Turn the listing below, from the line with "452x252 pixels. At" to the line with "Bookmark this page", into a Markdown table with the columns Row and Listing line. Leave out blank lines.
--- start of RECORDS SUPPLIED ---
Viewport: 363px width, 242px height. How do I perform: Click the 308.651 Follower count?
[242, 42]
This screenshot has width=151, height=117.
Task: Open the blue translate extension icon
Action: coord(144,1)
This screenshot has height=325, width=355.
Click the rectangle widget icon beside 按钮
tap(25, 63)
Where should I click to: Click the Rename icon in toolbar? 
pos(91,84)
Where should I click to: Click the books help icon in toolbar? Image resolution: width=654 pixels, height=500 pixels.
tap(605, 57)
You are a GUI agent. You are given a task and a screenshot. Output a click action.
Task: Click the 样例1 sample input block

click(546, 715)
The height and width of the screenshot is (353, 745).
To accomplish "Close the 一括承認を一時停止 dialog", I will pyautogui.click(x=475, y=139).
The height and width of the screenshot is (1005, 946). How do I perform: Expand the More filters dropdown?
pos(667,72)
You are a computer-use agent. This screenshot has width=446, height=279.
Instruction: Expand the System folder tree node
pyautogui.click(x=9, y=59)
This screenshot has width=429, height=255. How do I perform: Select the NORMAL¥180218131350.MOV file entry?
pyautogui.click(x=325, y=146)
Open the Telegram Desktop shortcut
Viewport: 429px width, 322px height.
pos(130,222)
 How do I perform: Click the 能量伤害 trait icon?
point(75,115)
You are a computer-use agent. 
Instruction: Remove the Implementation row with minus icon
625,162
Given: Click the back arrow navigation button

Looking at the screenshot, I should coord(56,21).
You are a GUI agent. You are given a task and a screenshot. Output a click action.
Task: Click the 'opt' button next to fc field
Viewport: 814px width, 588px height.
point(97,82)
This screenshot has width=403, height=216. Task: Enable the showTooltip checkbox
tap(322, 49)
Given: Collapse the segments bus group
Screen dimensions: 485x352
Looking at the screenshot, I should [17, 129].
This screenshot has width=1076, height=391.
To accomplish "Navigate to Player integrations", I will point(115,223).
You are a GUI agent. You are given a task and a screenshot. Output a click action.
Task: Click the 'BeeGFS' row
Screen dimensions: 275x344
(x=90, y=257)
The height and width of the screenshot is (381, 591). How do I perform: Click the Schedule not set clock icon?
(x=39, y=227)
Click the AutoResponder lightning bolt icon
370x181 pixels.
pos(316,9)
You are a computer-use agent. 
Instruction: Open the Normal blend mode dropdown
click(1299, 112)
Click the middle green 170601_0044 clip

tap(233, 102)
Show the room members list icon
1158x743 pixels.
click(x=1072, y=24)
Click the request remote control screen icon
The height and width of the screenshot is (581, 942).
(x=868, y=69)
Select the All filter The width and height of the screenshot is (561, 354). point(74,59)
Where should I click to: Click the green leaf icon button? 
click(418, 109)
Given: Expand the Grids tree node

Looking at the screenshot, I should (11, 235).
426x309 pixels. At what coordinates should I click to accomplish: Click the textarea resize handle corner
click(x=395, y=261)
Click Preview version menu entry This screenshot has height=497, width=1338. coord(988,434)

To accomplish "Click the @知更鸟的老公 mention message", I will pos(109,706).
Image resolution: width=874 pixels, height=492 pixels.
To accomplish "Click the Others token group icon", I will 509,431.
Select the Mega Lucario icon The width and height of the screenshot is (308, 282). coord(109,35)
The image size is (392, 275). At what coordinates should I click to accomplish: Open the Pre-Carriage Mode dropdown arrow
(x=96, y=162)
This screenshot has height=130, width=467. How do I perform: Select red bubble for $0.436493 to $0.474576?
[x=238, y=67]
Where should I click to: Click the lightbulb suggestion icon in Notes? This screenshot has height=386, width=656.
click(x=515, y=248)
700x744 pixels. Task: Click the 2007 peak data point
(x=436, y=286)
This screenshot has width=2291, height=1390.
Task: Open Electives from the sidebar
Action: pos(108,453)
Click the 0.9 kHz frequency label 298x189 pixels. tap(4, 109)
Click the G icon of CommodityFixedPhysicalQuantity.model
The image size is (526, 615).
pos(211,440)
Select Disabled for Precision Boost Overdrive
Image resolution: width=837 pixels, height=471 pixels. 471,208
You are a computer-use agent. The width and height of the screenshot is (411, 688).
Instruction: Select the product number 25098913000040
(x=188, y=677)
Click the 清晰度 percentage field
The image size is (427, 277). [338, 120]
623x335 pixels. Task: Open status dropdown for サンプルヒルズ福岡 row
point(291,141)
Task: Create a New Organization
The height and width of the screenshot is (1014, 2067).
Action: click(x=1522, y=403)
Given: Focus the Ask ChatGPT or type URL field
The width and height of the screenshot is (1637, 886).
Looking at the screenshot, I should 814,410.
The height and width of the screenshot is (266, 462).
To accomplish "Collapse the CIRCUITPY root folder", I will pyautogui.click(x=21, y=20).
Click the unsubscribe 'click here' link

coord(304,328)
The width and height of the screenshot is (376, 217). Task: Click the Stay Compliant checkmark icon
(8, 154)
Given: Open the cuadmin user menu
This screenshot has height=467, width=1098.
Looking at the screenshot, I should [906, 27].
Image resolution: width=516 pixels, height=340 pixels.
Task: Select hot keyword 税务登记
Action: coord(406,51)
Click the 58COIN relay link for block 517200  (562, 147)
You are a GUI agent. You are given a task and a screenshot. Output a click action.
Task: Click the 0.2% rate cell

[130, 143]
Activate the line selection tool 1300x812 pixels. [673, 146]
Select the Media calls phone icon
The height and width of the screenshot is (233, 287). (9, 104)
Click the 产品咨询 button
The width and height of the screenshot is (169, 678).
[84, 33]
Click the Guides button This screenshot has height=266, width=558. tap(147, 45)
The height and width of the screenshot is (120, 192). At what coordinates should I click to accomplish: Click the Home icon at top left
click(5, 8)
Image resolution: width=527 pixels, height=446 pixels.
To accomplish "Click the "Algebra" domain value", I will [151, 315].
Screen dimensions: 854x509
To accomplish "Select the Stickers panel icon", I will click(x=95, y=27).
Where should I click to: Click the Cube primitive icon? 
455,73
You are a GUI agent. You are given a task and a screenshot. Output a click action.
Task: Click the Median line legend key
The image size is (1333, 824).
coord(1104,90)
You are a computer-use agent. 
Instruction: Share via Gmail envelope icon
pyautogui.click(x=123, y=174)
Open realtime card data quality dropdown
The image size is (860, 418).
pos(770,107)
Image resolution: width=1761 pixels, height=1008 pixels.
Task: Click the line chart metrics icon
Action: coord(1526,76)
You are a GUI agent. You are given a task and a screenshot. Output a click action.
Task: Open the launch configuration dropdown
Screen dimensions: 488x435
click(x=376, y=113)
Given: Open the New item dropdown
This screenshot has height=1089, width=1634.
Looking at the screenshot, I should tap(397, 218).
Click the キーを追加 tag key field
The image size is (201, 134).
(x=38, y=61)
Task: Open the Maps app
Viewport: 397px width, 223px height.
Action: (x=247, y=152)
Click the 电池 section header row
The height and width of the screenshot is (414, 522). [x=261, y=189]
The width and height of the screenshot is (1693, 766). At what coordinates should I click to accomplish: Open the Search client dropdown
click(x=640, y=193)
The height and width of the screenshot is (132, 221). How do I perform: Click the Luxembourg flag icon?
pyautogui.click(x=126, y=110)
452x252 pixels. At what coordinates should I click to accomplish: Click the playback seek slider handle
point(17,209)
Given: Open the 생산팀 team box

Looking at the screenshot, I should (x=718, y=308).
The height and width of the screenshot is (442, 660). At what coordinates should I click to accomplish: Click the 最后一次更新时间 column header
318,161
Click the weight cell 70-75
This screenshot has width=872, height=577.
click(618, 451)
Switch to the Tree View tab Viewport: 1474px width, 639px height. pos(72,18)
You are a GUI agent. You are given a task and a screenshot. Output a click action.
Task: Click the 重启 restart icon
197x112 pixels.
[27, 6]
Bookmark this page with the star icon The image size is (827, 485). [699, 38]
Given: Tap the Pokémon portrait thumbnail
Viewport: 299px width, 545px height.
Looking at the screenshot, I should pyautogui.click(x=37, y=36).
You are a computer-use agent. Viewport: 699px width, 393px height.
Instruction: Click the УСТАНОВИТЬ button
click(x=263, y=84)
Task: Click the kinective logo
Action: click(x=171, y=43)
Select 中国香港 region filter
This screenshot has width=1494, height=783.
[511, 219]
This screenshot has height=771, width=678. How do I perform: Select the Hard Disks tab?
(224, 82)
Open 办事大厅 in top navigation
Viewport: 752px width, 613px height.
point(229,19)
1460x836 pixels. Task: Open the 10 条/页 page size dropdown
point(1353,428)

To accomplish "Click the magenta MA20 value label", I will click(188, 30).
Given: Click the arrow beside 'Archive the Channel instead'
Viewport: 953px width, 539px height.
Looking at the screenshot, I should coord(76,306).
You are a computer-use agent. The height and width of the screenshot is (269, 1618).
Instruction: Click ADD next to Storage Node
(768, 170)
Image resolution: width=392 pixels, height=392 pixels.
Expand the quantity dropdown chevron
--- end of RECORDS SUPPLIED ---
- **WRITTEN ANSWER**:
| Row | Listing line |
|---|---|
| 1 | 452x252 pixels. At what coordinates should I click to accomplish: Click the playback seek slider handle |
| 2 | point(17,209) |
| 3 | Given: Open the 생산팀 team box |
| 4 | Looking at the screenshot, I should (x=718, y=308). |
| 5 | The height and width of the screenshot is (442, 660). At what coordinates should I click to accomplish: Click the 最后一次更新时间 column header |
| 6 | 318,161 |
| 7 | Click the weight cell 70-75 |
| 8 | This screenshot has width=872, height=577. |
| 9 | click(618, 451) |
| 10 | Switch to the Tree View tab Viewport: 1474px width, 639px height. pos(72,18) |
| 11 | You are a GUI agent. You are given a task and a screenshot. Output a click action. |
| 12 | Task: Click the 重启 restart icon |
| 13 | 197x112 pixels. |
| 14 | [27, 6] |
| 15 | Bookmark this page with the star icon The image size is (827, 485). [699, 38] |